» **TEXT SECTION**:

Then I turn Camera upload off. Go back to Photos. Go back to settings and turn Camera upload on again. It always kicks it back into life.
It is worth noting of course that Google Photos also has this feature and it is likely to be enabled, unless you specifically took care not to enable it. And cloud storage of photos on Google is free if you choose “High quality” for upload size. If you choose “Original” for upload size, you get 15GB free photo storage.
This being the case, why bother with OneDrive camera upload? A few reasons I can think of:
1. The Windows 10 Photos app integrates with OneDrive, showing previews of your images without downloading them and letting you download on demand.
2. You might have more space on OneDrive, especially if you use OneDrive for Business, which is now in beta
3. In a business context, automatic upload to OneDrive for Business has great potential. Think surveyors, engineers, medicine, anyone who does site visits for work
4. For consumers, it probably does not make sense to spread your stuff across both a Microsoft account and a Google account. If you have picked Microsoft, maybe because you use Windows or because you would rather trust Microsoft than Google with your personal data, then you would want your photos to be in OneDrive rather than Google Photos.

» **WHAT IS EXPECTED**: Give every reason the text on OneDrive camera upload lists for using OneDrive camera upload even though Google Photos has the same feature. The rows that come next are separate material and unrelated to the text on OneDrive camera upload.

» **INPUT DATA**:
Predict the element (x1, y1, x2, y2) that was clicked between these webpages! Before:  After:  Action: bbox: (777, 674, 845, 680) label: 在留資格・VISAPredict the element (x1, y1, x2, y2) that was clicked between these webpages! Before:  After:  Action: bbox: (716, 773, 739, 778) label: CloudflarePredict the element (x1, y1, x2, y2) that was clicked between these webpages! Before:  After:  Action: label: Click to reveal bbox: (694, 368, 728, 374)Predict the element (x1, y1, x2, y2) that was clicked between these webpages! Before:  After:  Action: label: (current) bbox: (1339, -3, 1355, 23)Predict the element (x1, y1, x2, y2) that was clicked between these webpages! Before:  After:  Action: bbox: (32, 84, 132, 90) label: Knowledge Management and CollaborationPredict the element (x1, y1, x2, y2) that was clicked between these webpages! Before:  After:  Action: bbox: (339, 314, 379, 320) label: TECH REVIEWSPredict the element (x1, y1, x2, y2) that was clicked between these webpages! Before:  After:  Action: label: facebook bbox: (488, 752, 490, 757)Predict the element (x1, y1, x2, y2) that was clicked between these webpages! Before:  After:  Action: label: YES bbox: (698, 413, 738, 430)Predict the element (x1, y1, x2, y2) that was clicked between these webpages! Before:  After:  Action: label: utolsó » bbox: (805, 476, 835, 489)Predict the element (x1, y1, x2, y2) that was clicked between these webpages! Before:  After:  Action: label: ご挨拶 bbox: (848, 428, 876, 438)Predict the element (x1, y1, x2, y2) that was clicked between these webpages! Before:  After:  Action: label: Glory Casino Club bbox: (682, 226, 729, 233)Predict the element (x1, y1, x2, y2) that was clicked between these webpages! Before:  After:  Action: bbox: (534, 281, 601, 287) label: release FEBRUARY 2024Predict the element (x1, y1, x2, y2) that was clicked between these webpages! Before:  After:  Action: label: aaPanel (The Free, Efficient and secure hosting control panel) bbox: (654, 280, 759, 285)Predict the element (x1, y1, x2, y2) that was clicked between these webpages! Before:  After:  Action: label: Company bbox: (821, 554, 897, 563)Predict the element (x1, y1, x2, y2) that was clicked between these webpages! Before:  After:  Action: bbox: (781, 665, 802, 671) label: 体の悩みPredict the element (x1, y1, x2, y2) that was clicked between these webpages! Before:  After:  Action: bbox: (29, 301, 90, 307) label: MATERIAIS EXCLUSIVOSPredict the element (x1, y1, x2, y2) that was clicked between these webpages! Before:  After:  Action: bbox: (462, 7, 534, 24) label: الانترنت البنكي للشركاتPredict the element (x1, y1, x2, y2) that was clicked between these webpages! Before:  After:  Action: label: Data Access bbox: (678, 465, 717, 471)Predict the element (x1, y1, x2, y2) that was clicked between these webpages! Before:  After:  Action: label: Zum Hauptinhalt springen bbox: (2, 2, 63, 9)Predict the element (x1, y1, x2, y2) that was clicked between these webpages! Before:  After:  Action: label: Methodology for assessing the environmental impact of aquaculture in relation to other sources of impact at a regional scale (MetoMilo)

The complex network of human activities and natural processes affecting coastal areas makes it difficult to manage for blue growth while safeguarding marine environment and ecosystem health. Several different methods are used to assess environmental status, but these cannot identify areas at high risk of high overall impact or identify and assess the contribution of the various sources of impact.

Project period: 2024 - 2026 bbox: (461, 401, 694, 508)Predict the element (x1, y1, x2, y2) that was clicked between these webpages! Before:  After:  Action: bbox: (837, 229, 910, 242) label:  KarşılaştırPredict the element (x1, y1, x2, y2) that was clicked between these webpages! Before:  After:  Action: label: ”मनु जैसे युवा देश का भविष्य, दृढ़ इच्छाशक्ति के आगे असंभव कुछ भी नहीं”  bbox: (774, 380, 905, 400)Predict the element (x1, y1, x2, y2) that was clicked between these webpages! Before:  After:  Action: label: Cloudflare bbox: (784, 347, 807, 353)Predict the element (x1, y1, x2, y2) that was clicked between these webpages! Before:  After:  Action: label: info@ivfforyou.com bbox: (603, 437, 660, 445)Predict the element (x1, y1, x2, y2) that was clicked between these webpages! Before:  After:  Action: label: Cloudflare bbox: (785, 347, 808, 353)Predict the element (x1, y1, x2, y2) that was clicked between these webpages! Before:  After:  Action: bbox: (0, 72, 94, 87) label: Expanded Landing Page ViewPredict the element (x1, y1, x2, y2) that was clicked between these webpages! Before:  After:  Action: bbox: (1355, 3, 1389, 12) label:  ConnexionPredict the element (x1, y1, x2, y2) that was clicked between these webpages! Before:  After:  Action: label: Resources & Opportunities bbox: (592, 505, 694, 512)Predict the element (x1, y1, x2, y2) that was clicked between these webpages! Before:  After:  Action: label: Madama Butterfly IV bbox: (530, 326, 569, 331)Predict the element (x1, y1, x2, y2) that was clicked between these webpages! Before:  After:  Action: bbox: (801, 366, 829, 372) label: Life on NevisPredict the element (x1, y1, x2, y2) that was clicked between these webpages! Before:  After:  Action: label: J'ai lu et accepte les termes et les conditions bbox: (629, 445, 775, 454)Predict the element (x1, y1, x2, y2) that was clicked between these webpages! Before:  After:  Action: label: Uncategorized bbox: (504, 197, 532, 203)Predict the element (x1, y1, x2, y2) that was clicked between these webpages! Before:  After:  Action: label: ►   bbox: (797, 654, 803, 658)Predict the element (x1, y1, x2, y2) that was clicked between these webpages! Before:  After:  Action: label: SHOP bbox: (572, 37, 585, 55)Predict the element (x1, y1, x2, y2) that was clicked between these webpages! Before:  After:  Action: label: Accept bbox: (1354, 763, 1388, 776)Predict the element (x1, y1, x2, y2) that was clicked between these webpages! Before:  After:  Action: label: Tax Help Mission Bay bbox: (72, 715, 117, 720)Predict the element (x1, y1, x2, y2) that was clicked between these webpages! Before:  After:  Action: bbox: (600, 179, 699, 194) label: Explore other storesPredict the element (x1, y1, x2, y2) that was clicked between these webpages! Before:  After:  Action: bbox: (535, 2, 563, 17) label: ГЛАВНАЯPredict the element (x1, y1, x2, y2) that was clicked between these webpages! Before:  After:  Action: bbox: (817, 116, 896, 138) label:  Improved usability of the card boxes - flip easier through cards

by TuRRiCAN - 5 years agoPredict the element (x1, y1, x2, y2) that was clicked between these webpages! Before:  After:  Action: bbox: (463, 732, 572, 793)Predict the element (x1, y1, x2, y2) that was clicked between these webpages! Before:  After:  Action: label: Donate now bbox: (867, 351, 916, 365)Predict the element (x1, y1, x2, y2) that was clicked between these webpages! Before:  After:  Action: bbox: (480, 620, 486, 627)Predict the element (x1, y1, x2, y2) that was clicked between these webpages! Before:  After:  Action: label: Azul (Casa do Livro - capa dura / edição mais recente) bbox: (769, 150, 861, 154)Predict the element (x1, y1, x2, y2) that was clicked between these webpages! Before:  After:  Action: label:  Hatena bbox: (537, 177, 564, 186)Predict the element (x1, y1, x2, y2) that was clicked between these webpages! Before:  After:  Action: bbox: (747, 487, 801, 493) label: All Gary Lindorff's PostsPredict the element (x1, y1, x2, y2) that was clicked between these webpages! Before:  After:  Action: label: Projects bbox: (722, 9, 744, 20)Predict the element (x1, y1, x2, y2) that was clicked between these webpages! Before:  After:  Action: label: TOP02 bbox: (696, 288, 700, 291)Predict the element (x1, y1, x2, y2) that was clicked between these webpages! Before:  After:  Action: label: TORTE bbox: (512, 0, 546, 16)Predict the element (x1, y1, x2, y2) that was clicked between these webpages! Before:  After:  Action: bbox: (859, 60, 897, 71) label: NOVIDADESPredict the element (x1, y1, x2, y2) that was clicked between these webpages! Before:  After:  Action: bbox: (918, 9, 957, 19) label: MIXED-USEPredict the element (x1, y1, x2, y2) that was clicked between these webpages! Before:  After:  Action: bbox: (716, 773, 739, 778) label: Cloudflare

» **YOUR RESPONSE**:
1. The Windows 10 Photos app works with OneDrive. It shows previews of your images without downloading them and lets you download them when you want.
2. You might have more space on OneDrive, especially with OneDrive for Business.
3. In a business setting, automatic upload to OneDrive for Business has great potential for anyone who does site visits for work, such as surveyors, engineers and people in medicine.
4. Consumers who have picked Microsoft over Google would want their photos in OneDrive rather than Google Photos, so their things aren't spread across both accounts.